** start of Items **

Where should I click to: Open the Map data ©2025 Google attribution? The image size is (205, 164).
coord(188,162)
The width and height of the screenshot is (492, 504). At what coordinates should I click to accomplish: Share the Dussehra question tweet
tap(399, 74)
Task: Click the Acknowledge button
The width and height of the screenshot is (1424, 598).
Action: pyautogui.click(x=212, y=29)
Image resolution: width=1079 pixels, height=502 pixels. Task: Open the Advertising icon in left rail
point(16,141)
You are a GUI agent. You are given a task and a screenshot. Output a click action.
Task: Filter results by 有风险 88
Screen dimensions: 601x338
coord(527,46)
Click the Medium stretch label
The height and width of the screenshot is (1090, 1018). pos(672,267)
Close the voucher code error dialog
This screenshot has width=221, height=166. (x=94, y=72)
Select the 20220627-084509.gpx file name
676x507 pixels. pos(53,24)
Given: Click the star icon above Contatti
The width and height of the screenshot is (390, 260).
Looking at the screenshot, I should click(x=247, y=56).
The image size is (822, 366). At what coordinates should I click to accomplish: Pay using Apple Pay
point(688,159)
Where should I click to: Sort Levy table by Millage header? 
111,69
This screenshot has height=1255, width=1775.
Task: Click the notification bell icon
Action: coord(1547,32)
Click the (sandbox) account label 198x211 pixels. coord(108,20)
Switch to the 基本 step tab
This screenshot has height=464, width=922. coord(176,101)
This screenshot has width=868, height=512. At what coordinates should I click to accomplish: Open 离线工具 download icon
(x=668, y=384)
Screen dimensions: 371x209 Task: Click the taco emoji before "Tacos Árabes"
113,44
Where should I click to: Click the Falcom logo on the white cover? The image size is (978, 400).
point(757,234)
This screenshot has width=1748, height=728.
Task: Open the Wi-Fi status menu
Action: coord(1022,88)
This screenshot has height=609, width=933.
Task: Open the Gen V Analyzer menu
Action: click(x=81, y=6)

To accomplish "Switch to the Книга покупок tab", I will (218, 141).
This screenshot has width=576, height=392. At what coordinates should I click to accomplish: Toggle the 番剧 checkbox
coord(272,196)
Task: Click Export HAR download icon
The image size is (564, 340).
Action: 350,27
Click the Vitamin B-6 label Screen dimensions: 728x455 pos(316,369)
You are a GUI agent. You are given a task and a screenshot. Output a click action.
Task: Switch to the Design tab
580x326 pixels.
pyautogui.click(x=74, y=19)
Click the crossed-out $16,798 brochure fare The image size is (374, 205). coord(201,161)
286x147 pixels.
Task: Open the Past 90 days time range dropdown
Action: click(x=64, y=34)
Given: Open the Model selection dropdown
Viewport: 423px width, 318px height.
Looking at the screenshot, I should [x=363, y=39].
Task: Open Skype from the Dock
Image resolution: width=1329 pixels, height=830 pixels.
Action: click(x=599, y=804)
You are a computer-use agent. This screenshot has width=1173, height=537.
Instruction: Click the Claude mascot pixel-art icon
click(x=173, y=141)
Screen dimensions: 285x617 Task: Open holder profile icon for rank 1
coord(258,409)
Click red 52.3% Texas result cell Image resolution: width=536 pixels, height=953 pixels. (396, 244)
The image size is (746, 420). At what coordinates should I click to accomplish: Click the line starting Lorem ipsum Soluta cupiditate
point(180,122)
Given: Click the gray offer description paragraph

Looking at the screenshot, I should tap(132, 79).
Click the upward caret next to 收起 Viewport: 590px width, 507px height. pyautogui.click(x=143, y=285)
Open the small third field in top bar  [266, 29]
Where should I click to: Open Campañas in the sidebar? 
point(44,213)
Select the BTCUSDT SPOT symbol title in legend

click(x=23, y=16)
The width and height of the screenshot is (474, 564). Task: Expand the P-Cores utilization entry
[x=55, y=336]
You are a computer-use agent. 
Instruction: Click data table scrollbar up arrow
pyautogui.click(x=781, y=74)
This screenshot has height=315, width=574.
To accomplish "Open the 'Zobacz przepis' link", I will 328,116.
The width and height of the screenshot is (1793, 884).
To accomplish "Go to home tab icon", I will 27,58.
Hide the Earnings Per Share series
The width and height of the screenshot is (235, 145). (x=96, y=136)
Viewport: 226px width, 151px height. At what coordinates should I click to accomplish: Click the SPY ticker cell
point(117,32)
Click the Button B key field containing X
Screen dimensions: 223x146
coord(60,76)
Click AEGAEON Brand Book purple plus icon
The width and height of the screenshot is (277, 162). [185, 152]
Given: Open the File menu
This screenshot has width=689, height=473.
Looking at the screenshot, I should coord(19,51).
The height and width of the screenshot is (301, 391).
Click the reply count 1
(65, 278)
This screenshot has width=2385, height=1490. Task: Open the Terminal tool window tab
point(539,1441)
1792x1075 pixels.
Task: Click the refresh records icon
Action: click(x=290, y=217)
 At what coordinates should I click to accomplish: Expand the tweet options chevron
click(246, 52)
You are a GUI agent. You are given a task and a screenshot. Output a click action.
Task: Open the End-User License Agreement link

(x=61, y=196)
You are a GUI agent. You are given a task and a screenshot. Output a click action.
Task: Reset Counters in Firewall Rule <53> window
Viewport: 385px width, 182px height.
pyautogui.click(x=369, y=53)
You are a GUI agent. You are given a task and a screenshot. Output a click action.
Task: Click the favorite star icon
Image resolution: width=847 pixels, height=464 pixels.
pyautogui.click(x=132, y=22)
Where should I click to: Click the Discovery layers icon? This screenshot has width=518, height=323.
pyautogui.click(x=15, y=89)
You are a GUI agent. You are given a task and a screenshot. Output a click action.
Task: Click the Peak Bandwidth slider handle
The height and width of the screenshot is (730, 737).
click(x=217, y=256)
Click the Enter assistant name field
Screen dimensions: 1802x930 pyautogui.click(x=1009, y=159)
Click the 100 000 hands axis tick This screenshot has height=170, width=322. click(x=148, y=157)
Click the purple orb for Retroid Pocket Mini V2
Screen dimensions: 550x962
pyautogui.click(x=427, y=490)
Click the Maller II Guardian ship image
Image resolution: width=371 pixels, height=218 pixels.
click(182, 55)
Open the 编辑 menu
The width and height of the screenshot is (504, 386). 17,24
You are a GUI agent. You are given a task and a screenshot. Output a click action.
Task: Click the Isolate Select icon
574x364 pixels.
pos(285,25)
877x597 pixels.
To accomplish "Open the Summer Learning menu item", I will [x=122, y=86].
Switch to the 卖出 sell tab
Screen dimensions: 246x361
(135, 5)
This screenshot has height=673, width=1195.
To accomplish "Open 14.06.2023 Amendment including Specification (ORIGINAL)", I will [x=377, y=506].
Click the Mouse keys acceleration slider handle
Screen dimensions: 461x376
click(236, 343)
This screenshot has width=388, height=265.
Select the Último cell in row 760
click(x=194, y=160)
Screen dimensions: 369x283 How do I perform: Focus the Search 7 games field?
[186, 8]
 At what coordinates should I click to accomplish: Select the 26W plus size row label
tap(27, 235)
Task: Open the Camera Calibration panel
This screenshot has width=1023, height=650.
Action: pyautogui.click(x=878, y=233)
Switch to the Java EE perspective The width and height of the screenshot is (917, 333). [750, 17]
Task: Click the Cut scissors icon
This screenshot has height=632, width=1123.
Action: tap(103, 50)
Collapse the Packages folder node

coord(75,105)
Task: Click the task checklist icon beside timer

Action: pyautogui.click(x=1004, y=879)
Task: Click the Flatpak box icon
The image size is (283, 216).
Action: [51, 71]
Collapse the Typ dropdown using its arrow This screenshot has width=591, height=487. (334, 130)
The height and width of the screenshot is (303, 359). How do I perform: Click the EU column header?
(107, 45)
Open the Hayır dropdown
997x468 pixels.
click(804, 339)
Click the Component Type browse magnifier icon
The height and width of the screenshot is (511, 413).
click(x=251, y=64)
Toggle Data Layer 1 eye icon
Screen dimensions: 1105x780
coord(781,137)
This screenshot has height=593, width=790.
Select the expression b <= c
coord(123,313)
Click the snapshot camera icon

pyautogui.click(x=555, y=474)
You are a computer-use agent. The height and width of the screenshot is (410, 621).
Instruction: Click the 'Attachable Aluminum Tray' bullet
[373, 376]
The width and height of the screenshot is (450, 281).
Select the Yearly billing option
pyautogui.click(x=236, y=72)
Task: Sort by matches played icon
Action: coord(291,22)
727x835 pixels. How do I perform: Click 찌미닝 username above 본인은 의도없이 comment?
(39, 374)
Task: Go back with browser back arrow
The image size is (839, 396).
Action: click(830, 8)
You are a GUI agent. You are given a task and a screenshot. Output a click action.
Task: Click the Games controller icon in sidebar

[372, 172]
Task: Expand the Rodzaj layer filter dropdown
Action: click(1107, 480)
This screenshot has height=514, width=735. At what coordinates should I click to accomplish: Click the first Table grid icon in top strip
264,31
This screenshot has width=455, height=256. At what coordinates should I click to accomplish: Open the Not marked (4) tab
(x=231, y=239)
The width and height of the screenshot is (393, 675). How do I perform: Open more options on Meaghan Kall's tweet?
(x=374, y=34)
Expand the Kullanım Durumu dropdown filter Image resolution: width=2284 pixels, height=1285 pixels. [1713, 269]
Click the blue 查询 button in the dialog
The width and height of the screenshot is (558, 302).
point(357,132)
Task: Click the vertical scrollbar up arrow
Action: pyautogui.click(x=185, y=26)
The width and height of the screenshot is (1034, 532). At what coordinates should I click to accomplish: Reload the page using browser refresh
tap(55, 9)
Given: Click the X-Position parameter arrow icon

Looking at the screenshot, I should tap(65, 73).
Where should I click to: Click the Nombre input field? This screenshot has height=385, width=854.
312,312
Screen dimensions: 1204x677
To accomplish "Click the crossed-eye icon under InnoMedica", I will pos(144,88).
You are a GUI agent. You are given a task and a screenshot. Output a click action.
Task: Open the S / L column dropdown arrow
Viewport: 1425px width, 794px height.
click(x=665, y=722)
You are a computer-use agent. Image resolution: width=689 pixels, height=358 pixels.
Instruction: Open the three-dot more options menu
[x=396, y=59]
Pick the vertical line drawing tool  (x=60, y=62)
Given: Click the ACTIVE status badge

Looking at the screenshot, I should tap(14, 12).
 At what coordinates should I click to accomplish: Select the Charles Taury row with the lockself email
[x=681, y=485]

** end of Items **

Rewrite the listing from its start through the line with "(x=668, y=384)", swapping "Acknowledge" for "Confirm" and leaving everything else as it is.

> _Task solution_:
Where should I click to: Open the Map data ©2025 Google attribution? The image size is (205, 164).
coord(188,162)
The width and height of the screenshot is (492, 504). At what coordinates should I click to accomplish: Share the Dussehra question tweet
tap(399, 74)
Task: Click the Confirm button
The width and height of the screenshot is (1424, 598).
Action: pyautogui.click(x=212, y=29)
Image resolution: width=1079 pixels, height=502 pixels. Task: Open the Advertising icon in left rail
point(16,141)
You are a GUI agent. You are given a task and a screenshot. Output a click action.
Task: Filter results by 有风险 88
Screen dimensions: 601x338
coord(527,46)
Click the Medium stretch label
The height and width of the screenshot is (1090, 1018). pos(672,267)
Close the voucher code error dialog
This screenshot has width=221, height=166. (x=94, y=72)
Select the 20220627-084509.gpx file name
676x507 pixels. pos(53,24)
Given: Click the star icon above Contatti
The width and height of the screenshot is (390, 260).
Looking at the screenshot, I should click(x=247, y=56).
The image size is (822, 366). At what coordinates should I click to accomplish: Pay using Apple Pay
point(688,159)
Where should I click to: Sort Levy table by Millage header? 
111,69
This screenshot has height=1255, width=1775.
Task: Click the notification bell icon
Action: coord(1547,32)
Click the (sandbox) account label 198x211 pixels. coord(108,20)
Switch to the 基本 step tab
This screenshot has height=464, width=922. coord(176,101)
This screenshot has width=868, height=512. At what coordinates should I click to accomplish: Open 离线工具 download icon
(x=668, y=384)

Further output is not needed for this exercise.